1Password compromised in Okta breach, affecting employee-focused applications
=================================================================================
In a recent cyberattack, a sophisticated threat group known as Scattered Spider (also called UNC3944, Oktapus, Storm-0875, or Muddled Libra) has targeted identity and access management systems, including Okta, impacting security-focused companies such as 1Password, BeyondTrust, and Cloudflare.
The attackers used aggressive social engineering techniques, including voice phishing (vishing) calls impersonating IT support, to manipulate employees into revealing credentials and multi-factor authentication codes via fake Okta login panels. This facilitated unauthorized network access, compromising Okta—an identity provider critical for secure multi-factor authentication.
By compromising Okta, the threat actors could bypass security controls and infiltrate corporate environments, including highly guarded platforms used by security companies like 1Password and BeyondTrust. The group has also been known to deploy their DragonForce ransomware, encrypting systems such as VMware ESXi servers, and using advanced techniques like disk-swap attacks on Domain Controller virtual machines to steal Active Directory data and disable backups, making recovery difficult.
1Password was among the companies affected by the Okta support system breach, leading to an intrusion of its Okta environment. However, Pedro Canahuati, 1Password's CTO, confirmed in a Monday blog post that no user data was accessed during the intrusion. 1Password immediately terminated the suspicious activity on its Okta instance on Sept. 29.
BeyondTrust and Cloudflare are also among the security-oriented victims of the Okta support system breach. All three companies detected and thwarted the threat, preventing any damages. The threat actor in the Okta support system breach attempted to manipulate authentication flows and establish a secondary identity provider to impersonate users within affected organizations.
Okta was alerted to the breach by BeyondTrust on Oct. 2, after BeyondTrust discovered a similar intrusion on its Okta environment on the same day. 1Password is waiting for Okta to pull and share additional log entries for further review.
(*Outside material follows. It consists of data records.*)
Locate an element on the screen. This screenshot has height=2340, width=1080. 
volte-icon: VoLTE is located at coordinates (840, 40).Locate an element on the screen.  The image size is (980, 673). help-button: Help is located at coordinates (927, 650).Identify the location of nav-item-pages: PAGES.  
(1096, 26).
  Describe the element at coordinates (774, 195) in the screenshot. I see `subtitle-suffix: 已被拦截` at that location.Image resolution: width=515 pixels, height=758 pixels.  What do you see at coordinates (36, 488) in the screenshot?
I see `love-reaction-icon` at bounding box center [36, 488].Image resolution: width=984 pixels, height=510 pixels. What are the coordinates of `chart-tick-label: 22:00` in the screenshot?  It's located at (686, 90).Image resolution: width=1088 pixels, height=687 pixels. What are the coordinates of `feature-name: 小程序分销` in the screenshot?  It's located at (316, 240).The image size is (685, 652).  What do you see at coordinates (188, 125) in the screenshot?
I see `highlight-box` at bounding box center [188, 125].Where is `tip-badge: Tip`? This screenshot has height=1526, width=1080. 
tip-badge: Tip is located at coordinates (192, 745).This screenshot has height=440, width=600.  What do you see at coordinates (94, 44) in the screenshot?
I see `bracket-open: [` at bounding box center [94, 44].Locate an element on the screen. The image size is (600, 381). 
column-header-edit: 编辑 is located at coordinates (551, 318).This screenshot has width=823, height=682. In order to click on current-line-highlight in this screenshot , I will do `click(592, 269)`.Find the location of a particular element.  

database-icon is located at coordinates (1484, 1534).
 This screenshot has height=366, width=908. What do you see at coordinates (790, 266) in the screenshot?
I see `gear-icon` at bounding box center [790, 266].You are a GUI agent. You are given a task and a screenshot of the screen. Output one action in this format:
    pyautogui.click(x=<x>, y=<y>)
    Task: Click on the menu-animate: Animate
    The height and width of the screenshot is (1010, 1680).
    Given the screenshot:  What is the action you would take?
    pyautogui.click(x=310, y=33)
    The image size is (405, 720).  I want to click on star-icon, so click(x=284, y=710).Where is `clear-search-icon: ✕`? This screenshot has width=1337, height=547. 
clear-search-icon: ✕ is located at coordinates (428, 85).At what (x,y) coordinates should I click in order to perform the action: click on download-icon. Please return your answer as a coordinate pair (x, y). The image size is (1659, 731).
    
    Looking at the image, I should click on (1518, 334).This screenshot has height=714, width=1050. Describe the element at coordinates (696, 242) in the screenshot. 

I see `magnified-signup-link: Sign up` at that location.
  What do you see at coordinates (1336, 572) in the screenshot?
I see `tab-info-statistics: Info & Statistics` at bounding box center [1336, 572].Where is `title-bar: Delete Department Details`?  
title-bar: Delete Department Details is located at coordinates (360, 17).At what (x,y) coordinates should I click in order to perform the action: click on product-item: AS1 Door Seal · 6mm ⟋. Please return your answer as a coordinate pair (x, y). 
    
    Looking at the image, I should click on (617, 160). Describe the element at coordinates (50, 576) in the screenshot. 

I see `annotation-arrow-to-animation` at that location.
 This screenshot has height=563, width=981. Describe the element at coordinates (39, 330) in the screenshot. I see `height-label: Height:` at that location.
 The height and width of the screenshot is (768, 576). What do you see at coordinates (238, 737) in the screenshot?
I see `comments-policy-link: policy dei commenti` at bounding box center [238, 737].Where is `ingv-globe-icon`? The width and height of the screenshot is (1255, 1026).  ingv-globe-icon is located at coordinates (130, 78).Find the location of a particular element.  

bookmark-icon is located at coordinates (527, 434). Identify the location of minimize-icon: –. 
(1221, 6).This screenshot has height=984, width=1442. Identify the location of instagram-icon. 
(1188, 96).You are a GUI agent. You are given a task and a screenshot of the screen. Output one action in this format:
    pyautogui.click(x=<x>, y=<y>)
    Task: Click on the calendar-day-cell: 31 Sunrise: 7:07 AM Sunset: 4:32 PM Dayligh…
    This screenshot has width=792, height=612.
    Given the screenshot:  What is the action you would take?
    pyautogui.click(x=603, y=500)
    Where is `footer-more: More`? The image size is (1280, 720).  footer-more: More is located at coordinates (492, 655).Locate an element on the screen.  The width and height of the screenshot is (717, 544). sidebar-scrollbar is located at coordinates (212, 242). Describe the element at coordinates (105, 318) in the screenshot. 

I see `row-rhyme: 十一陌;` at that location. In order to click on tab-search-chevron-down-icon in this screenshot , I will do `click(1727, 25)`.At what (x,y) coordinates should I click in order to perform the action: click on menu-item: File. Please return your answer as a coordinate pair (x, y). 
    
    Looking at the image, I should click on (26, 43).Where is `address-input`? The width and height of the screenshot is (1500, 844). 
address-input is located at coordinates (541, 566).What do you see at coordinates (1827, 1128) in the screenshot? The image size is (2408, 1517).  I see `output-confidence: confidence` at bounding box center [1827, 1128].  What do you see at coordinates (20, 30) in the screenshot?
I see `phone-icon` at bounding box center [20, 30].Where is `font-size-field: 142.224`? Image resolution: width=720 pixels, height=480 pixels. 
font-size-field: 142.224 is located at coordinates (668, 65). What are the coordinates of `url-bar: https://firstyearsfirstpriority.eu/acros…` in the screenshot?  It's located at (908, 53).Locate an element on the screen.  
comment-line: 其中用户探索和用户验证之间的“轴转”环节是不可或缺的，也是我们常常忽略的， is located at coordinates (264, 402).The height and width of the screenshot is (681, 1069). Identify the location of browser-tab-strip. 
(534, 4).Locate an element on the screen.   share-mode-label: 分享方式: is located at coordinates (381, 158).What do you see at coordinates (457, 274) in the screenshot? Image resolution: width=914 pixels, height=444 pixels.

The Scattered Spider group is part of a broader cybercriminal ecosystem that overlaps with other known entities like "The Com." Their operations have been linked to ransomware, data theft, and extortion campaigns targeting various sectors, including technology and critical infrastructure.
As the investigation into the Okta support system breach continues, it is crucial for companies to remain vigilant and implement robust security measures to protect against such sophisticated attacks.
References:
[1] Krebs on Security. (2025). Scattered Spider: A New Ransomware Gang Targeting Identity Providers. [Online]. Available: https://krebsonsecurity.com/2025/09/scattered-spider-a-new-ransomware-gang-targeting-identity-providers/
[2] CyberScoop. (2025). Scattered Spider ransomware group targets Okta, Cloudflare, and others. [Online]. Available: https://www.cyberscoop.com/scattered-spider-ransomware-group-targets-okta-cloudflare-beyondtrust/
[3] The Hacker News. (2025). Scattered Spider ransomware group targets Okta, Cloudflare, and others. [Online]. Available: https://thehackernews.com/2025/09/scattered-spider-ransomware-group.html
[4] BleepingComputer. (2025). Scattered Spider ransomware group targets Okta, Cloudflare, and others. [Online]. Available: https://www.bleepingcomputer.com/news/security/scattered-spider-ransomware-group-targets-okta-cloudflare-and-others/
- The cybersecurity threat posed by Scattered Spider, a group known for targeting identity and access management systems, underscores the critical importance of robust cybersecurity technology in the face of sophisticated attacks on tech companies like Okta, 1Password, BeyondTrust, and Cloudflare.
- The use of voice phishing and fake login panels by Scattered Spider to compromise Okta, an identity provider, underscores the need for ongoing vigilance and investment in advanced cybersecurity technology to protect against such attacks in the technology sector.